Family Radio not rolling in dough


Controversial Family Radio, the source of the recent failed prediction of the end of the world, draws tens of millions of dollars in donations each year, but it also spends heavily on its religious mission. As for founder Harold Camping (pictured), he draws not a cent in salary.

Family Stations Inc., the official name of the non-profit broadcaster, has not yet filed its IRS Form 990 for 2010, but RBR-TVBR pulled up the 2009 filing and found that Family Radio spent considerably more than it took in. If, as has been rumored, the organization spent $100 million promoting Camping’s May 21st end of the world prediction, the finances were even more out of balance in 2010.

Family Radio tells the IRS its non-profit mission is to “Proclaim the true Gospel around the world & accurately teach the Gospel of Jesus Christ.” In pursuing that mission the organization spent $36.7 million in 2009. Meanwhile, it had only $19.7 million in revenues, mostly the $18.4 million in contributions from listeners.

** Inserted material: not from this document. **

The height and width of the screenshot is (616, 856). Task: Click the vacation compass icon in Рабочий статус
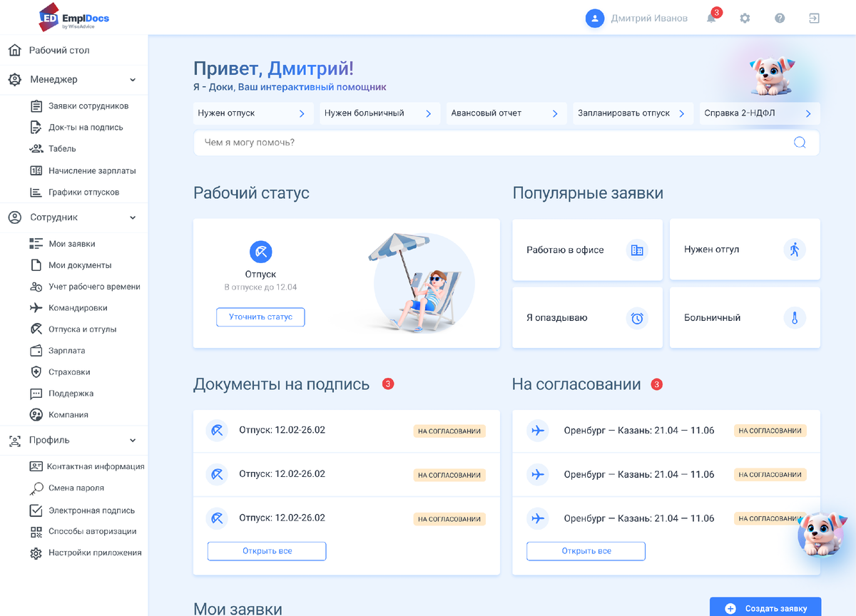(x=260, y=251)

$9.9 million of the cash outflow was for employee salaries and benefits – not a very large figure for a radio group with 66 stations and 348 employees coast-to-coast. And no one is getting rich working at Family Radio. Camping, an 89-year-old retired engineer, draws no salary from the organization as its President. In fact, he loaned Family Radio $175,516. When that loan was made and when it is due was not spelled out. William Thornton, Assistant Secretary/Treasurer, was paid $60,439 in 2009. Family Radio indicated on the IRS form that it has no employee who is paid $100K or more.

While Family Radio owns lots of stations in the US – valuing the FCC licenses at $56 million, it buys lots of air time elsewhere. It spent $12.7 million in 2009 to purchase broadcast time, mostly in Europe, East Asia and the Pacific, Russian and the Newly Independent States, South America and Sub-Saharan Africa.

Despite expenses exceeding income, Family Radio has a financial cushion. It listed $34 million in publicly traded securities at the end of 2009, down a little more than a million from a year earlier. Add in the value of its radio stations and other holdings and it had total assets of $104.8 million. But it also had debts of $32.4 million, so its net assets were $72.4 million.

RBR-TVBR observation: The next filing with the IRS should be interesting. Did Family Radio drain its coffers to promote the May 21st judgment day prophecy by Camping? Or will listener contributions be up substantially as people answered the call to help buy billboards and other advertisements to get the (mistaken) word out?

CNN reported that Family Radio will be restocking its coffers with the bulk of the estate of a New York woman who died May 2nd, believing that the end of the world for everyone else was just 19 days away. The woman’s closest relatives, two nieces, were shocked to find that the woman’s will left them $25K each, with the rest, about a quarter million, going to Family Radio.